Stated exercise
Please reproduce every one of the records below word for word, omitting the pictures.

- - - - - - -

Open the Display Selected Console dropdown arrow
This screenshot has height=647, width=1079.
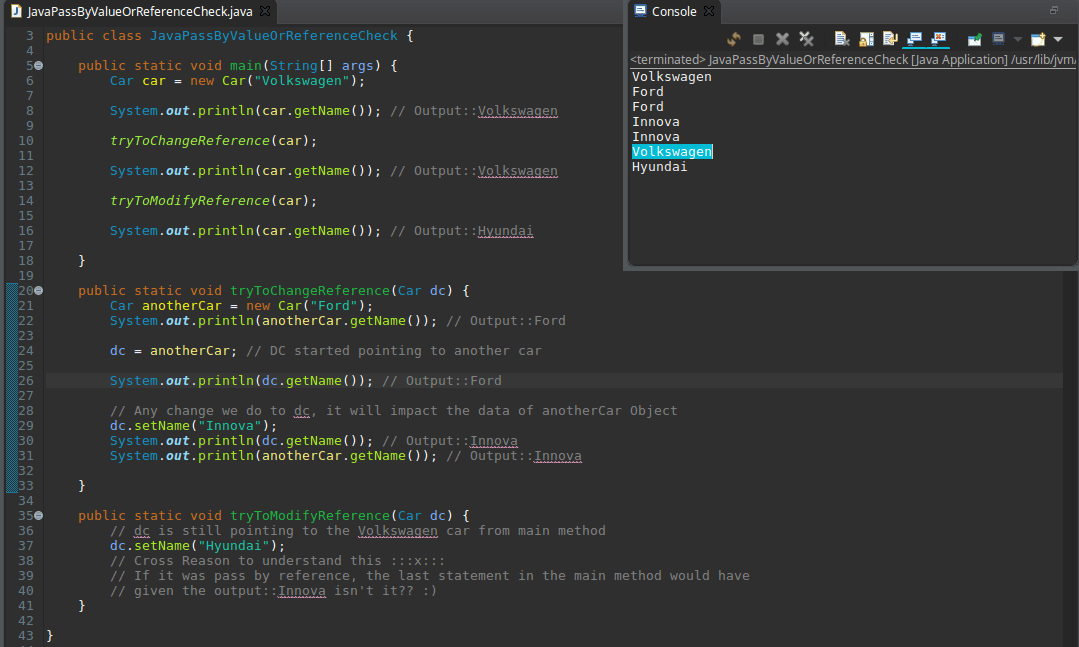[x=1017, y=39]
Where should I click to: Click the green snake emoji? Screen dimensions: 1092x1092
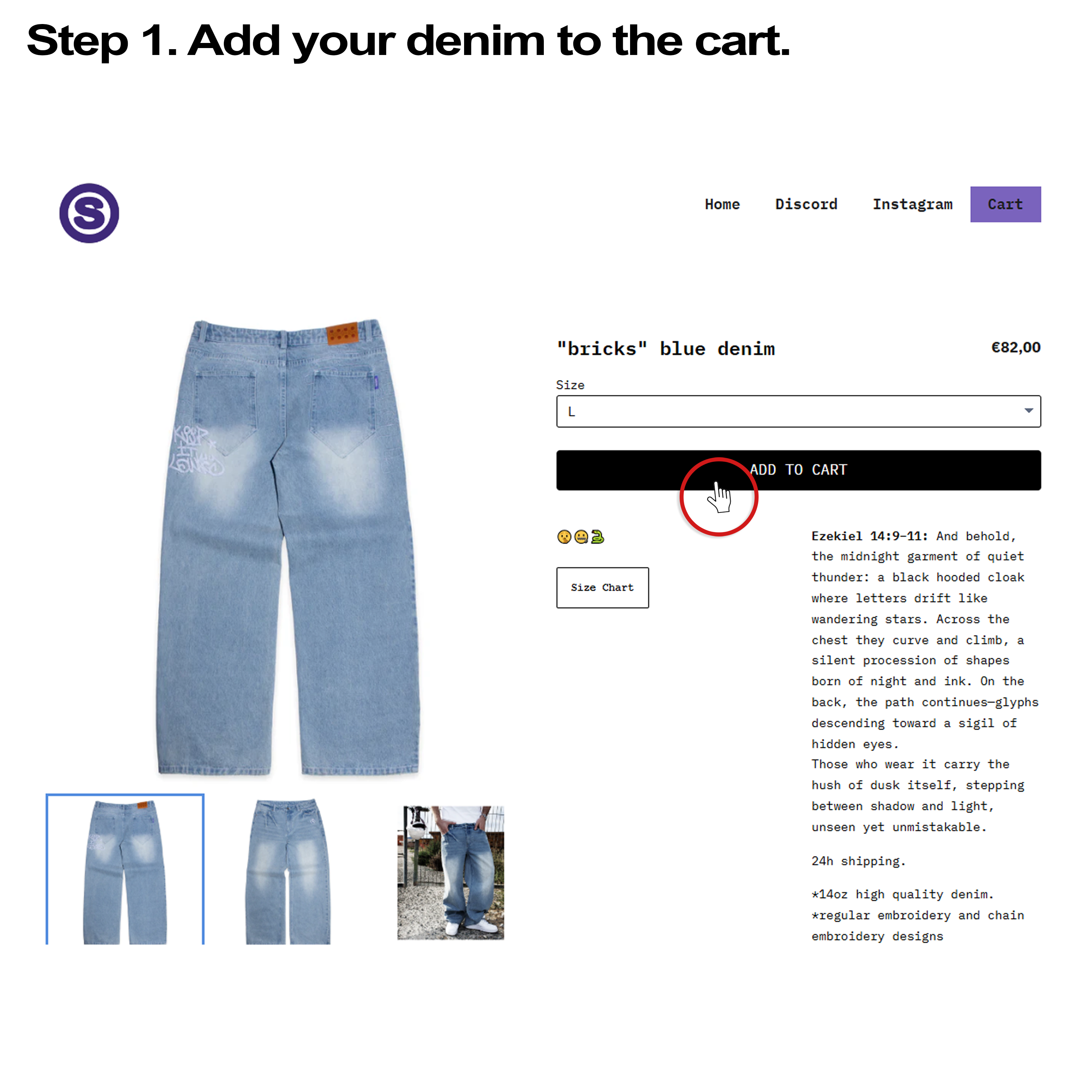click(597, 537)
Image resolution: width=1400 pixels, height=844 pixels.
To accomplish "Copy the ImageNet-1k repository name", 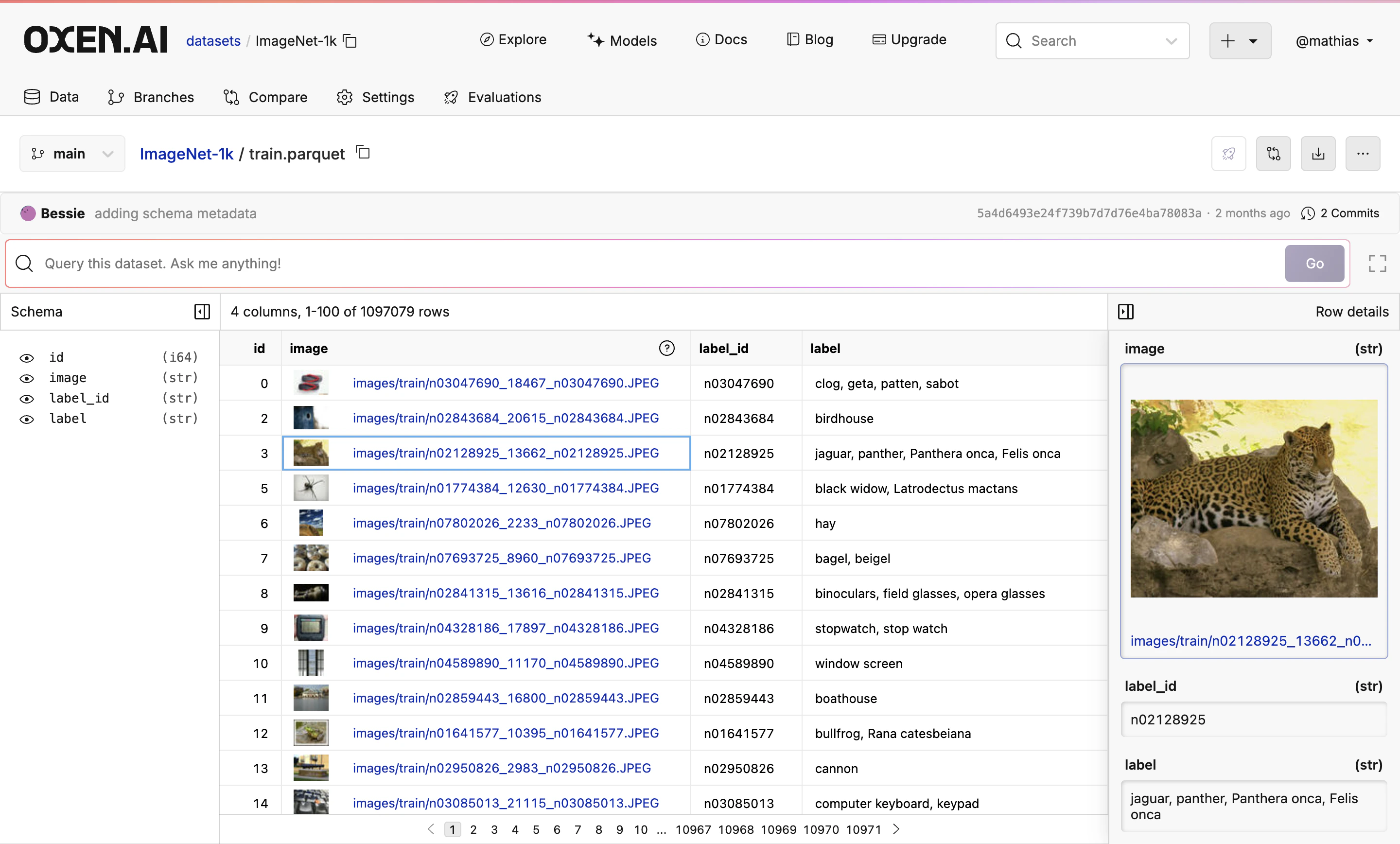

- - - - - - -

Correct result
Open the Display Selected Console dropdown arrow
This screenshot has height=647, width=1079.
[x=1017, y=39]
Where should I click to: Click the green snake emoji? Screen dimensions: 1092x1092
click(597, 537)
Image resolution: width=1400 pixels, height=844 pixels.
To accomplish "Copy the ImageNet-1k repository name", 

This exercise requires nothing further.